World Mosquito Day was established on 20 August to mark the day when Sir Ronald Ross discovered the link between the female Anopheles mosquito and the transmission of malaria. It has now been 120 years since his discovery and then the battle against malaria-carrying mosquitoes has continued to intensify. In this blog TANA Netting takes a look back at these early days of discovery, and at how the fight against malaria continues apace today.
Malaria in the mists of time
Malaria has caused countless millions of deaths throughout history, but for almost all of that time the actual cause of the disease, the Anopheles mosquito, was overlooked. The oldest known medical book, the Nei Ching published in China in 2700 BC, was the first to describe some of the symptoms of malaria.
The ancient Greeks were also aware of the disease, particularly as it was decimating their urban populations, but they attributed it to proximity to stagnant water instead of the mosquitoes themselves. The Greek physician Hippocrates found that people living by rivers were healthy, but those living by marshes were plagued by sickness and exhibited ‘protruding bellies and enlarged spleens’.
The Romans thought along similar lines, and made efforts to drain the marshes surrounding Rome, as they believed the smell emanating from them to cause sickness. In the eighteenth century, it was this assumption that bad smells caused diseases that gave rise to Italians giving the disease the name ‘malaria’, with ‘mala’ meaning bad and ‘aria’ air.
Nineteenth century breakthroughs
Fast forward into the nineteenth century, and our understanding of malaria came along in leaps and bounds. The French surgeon Charles Laveran was the first to discover parasites in the blood of a malaria sufferer, and English doctor Sir Patrick Manson showed that a parasite that causes human disease could infect a mosquito. Empire building and colonisation during this period saw European military forces and scientists expand through malarious areas, and, accordingly, research into the disease ramped up further.
It was against this backdrop that Sir Ronald Ross made his seminal contribution. Born in India during British rule, Ross quickly became interested in malaria upon joining the Indian Medical Service. He set out to prove the theories that malaria was caused by parasites in the blood, and that mosquitoes were involved. It was on 20 August 1897 when Ross made his breakthrough discovery. He found malaria parasites in the stomach of an Anopheles mosquito that had been fed blood from a malarious patient a few days before. In subsequent years he consolidated his research by using birds, showing how malaria parasites can develop inside the mosquito and migrate to its salivary glands ready to infect others.
Significant progress has been made against malaria since these early discoveries. However, it is still one of the worst public health challenges facing the world. In 2015 alone there were 212 million cases of malaria reported around the world, with a child dying from the disease every two minutes. Accordingly, the eradication of malaria was prioritised as one of the main public health priorities identified by the UN Sustainable Development Goals, and progress towards achieving this ambitious target continues to accelerate.
The unique contribution of LLINs
The particular importance of long-lasting insecticidal nets (LLINs) in battling malaria was emphasised in the 2016 World Malaria Report.

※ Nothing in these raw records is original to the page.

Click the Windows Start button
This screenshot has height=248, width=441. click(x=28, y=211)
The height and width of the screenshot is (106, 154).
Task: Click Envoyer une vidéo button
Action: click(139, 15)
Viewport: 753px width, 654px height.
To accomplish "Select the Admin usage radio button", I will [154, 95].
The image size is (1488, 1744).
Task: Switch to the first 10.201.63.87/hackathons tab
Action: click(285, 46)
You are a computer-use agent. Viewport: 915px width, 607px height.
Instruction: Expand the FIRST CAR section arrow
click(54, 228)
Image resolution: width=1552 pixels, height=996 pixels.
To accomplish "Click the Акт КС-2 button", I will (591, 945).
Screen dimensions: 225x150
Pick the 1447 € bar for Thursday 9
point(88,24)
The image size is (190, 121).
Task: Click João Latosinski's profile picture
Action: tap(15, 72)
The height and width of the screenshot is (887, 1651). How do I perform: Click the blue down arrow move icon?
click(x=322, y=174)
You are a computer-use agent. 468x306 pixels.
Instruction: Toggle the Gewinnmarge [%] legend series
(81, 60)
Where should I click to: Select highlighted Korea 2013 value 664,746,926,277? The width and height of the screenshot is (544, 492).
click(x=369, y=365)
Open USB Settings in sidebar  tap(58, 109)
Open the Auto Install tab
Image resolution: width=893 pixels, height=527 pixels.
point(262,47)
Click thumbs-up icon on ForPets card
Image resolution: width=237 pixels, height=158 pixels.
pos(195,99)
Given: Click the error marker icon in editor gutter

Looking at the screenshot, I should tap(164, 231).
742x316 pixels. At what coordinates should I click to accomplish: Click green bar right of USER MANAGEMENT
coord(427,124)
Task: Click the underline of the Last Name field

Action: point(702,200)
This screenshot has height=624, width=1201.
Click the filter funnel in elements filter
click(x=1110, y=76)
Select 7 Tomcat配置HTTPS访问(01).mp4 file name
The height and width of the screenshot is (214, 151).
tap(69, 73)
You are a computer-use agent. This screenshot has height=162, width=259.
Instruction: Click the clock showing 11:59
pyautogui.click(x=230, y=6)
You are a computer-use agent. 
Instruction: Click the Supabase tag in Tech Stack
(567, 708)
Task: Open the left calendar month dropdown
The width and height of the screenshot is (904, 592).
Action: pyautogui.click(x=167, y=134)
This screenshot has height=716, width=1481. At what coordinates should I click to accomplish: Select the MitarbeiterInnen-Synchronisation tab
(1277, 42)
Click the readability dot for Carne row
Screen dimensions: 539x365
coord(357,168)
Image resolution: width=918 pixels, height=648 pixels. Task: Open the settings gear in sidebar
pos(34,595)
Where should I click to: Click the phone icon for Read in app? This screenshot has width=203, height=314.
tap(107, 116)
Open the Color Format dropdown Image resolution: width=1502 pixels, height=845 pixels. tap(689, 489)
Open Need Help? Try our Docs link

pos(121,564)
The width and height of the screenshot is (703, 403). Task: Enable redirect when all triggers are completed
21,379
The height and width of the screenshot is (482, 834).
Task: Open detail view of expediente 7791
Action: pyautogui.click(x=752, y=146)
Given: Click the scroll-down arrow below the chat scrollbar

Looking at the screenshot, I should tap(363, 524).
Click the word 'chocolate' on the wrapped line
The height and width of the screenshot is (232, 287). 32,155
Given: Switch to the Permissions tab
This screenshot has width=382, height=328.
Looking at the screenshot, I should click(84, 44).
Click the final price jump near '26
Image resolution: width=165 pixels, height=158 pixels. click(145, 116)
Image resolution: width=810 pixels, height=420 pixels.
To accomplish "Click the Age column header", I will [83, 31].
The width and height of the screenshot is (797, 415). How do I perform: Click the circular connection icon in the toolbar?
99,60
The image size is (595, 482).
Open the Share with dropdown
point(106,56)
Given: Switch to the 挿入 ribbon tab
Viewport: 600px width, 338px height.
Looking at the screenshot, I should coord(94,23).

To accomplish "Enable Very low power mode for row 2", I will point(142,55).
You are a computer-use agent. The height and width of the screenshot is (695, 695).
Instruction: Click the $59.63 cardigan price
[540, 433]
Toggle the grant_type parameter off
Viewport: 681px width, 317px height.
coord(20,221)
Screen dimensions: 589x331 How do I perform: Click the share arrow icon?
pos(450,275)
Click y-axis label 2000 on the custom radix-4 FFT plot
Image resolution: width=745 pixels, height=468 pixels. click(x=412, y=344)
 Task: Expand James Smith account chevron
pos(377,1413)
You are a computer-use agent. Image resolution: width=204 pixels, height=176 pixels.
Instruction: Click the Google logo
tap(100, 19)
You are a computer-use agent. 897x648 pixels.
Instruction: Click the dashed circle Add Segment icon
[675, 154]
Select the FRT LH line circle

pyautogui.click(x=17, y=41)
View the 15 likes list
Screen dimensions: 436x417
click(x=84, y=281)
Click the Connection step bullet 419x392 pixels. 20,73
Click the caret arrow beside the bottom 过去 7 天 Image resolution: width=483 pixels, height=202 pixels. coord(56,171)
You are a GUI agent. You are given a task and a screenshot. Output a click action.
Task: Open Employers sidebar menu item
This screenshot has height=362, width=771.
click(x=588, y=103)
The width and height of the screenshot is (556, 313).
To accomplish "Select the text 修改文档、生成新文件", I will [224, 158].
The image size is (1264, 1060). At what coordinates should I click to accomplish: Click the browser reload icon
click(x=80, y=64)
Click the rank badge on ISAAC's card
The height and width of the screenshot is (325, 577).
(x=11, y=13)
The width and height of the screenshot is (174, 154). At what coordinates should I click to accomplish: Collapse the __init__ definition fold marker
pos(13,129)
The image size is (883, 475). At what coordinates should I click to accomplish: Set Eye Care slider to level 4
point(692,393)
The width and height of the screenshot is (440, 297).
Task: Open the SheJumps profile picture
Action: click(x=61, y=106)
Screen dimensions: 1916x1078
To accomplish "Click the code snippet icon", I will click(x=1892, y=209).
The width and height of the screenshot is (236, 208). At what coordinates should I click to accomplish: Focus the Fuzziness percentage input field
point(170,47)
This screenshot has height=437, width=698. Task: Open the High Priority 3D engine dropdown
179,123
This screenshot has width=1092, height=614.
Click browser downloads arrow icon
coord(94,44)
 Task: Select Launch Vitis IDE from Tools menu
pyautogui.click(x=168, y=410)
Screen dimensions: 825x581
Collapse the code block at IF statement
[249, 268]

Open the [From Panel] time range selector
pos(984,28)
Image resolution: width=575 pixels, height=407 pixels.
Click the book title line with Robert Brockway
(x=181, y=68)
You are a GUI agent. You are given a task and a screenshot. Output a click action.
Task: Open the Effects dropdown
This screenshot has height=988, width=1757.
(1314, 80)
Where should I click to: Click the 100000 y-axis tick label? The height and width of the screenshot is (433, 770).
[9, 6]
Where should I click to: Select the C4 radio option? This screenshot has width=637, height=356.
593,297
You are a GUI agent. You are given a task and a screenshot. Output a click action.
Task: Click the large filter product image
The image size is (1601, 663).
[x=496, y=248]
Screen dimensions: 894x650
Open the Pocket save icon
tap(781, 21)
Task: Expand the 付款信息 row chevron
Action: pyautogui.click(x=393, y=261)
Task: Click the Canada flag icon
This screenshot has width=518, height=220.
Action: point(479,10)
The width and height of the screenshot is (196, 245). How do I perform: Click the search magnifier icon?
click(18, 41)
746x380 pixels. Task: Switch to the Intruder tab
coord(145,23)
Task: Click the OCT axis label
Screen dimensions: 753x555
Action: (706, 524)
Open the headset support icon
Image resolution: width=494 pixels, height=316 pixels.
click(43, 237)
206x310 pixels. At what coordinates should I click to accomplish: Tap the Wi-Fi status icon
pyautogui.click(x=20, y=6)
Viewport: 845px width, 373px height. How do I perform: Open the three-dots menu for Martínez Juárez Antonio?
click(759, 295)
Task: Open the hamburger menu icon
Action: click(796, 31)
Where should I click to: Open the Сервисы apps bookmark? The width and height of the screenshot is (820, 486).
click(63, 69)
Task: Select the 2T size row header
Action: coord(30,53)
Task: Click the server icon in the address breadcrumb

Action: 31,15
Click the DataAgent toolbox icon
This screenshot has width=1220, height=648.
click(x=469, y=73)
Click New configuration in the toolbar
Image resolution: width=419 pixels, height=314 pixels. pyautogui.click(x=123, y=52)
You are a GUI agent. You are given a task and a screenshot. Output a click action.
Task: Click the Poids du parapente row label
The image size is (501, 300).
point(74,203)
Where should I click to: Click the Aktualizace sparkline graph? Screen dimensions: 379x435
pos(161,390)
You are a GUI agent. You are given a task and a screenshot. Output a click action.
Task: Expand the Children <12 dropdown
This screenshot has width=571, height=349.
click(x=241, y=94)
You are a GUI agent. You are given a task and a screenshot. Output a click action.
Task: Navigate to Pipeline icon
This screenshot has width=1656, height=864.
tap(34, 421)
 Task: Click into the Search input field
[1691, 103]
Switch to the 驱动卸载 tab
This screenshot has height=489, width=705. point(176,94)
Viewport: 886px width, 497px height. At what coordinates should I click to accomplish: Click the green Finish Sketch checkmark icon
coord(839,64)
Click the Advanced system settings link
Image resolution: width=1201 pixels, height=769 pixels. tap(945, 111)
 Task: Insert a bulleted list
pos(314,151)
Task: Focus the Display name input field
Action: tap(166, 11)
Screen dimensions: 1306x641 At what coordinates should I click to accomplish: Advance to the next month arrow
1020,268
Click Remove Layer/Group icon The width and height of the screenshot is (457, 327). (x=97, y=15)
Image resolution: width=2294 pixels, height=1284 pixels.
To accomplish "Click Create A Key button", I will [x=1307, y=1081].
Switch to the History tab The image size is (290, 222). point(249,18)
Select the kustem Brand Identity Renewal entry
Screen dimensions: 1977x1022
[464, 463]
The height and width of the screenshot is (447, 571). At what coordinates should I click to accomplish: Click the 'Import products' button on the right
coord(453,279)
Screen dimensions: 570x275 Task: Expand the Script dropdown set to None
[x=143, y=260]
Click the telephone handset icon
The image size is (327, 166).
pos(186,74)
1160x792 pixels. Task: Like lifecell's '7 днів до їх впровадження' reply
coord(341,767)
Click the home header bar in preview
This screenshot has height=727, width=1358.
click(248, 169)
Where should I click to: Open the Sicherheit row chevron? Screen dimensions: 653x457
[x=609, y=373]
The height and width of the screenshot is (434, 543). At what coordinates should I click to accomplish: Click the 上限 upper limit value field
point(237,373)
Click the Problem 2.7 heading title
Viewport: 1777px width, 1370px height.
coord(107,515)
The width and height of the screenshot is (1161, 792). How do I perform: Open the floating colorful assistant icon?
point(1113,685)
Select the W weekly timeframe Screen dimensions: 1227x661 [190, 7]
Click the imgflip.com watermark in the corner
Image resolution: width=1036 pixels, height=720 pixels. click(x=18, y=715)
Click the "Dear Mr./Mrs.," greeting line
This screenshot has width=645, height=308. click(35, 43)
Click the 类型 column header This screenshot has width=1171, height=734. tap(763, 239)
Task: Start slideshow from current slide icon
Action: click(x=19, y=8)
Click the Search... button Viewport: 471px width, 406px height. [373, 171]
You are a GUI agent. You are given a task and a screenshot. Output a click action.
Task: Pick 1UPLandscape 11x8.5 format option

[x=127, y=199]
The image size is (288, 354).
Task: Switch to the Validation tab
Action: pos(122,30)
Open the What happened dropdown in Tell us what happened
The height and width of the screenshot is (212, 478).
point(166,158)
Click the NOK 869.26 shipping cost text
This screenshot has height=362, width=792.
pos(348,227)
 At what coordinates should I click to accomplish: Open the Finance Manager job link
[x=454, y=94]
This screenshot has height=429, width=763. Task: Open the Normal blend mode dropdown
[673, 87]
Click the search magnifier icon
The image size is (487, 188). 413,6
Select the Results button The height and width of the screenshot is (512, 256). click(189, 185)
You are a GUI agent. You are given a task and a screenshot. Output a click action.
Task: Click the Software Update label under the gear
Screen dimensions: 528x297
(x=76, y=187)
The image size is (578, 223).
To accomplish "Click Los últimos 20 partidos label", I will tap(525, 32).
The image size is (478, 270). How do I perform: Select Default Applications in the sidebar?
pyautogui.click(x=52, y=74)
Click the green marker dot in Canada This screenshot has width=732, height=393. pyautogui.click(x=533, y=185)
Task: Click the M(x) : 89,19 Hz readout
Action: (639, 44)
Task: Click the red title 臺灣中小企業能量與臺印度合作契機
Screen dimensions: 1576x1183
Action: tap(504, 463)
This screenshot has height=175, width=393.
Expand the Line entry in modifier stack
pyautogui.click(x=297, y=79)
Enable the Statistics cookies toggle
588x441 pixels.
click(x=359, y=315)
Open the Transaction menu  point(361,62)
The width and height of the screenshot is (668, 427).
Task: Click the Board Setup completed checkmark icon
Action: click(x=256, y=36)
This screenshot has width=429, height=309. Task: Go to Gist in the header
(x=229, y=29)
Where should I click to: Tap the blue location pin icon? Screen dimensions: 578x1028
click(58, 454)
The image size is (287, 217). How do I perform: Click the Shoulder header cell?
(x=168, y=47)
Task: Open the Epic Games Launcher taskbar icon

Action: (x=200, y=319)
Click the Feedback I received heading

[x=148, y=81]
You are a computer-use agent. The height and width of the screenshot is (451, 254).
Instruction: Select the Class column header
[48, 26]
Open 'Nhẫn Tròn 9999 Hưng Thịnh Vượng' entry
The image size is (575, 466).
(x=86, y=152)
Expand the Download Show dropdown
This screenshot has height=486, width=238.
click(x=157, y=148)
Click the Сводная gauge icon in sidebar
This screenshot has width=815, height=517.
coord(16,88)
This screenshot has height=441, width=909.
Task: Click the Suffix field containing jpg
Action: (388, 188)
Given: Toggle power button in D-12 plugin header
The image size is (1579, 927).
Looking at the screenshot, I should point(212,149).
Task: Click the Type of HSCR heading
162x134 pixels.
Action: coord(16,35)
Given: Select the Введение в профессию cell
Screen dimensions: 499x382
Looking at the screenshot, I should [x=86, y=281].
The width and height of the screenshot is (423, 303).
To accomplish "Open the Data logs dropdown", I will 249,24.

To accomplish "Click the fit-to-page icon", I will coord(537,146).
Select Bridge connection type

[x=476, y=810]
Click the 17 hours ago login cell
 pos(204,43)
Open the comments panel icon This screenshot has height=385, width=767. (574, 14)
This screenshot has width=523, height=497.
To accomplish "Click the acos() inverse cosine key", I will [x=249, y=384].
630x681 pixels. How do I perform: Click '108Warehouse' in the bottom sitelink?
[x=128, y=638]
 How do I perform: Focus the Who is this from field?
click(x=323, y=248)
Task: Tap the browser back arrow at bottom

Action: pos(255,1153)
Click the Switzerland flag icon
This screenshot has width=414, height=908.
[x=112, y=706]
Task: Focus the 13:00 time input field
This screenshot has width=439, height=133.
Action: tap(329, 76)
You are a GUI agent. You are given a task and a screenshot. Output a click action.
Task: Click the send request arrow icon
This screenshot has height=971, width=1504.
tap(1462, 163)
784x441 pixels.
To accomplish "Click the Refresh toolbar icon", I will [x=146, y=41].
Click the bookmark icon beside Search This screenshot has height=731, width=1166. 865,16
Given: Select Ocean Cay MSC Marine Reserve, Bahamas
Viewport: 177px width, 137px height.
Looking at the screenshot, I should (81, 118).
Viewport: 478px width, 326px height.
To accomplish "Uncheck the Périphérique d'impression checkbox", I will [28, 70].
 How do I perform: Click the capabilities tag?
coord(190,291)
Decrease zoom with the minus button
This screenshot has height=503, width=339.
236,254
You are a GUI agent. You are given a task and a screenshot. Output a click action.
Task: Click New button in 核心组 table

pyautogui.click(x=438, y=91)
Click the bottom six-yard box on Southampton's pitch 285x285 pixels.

The then Director General of the World Health Organization, Dr. Margaret Chan, stated: “LLINs are the mainstay of malaria prevention. WHO recommends their use for all people at risk of malaria.”
In a blog published this week to mark World Mosquito Day, Bill Gates also highlighted the role of LLINs in the ‘malaria war’, alongside other strategies such as drug resistance, disease mapping, genome editing and many more. In recognition of this vital role of LLINs, Bill Gates has teamed up with the National Malaria Control Program of Mozambique and World Vision to distribute up to 100,000 LLINs in Mozambique. For each person that reads his blog and takes a one-question quiz, one net will be donated. We urge you to take a look, and for just a couple minutes of your time, someone in the Inhambane province can sleep more safely. Read the blog and answer the quiz here
TANA Netting contributes to the fight
Here at TANA Netting, we are committed to improve the lives of people threatened by malaria and other vector-borne diseases. We realise the importance of cost-effective and high quality preventive products so the ongoing fight against malaria can continue unabated. Our key product, the DawaPlus® 2.0 Long-Lasting Insecticidal Net, is in the vanguard of these efforts, and is recommended by the World Health Organization Pesticide Evaluation Scheme (WHOPES) as a tool for malaria control and prevention.
Finishing the job
In light of these concerted efforts, with the public sector, private sector and academia working in tandem, the end of the journey to eradicate malaria is now in sight. As Bill Gates concludes his blog: “I think we will see an end to malaria in my lifetime. It’s a preventable and curable disease. While we’re still decades away from wiping malaria off the map for good, one thing is clear: the mosquito has met its match.”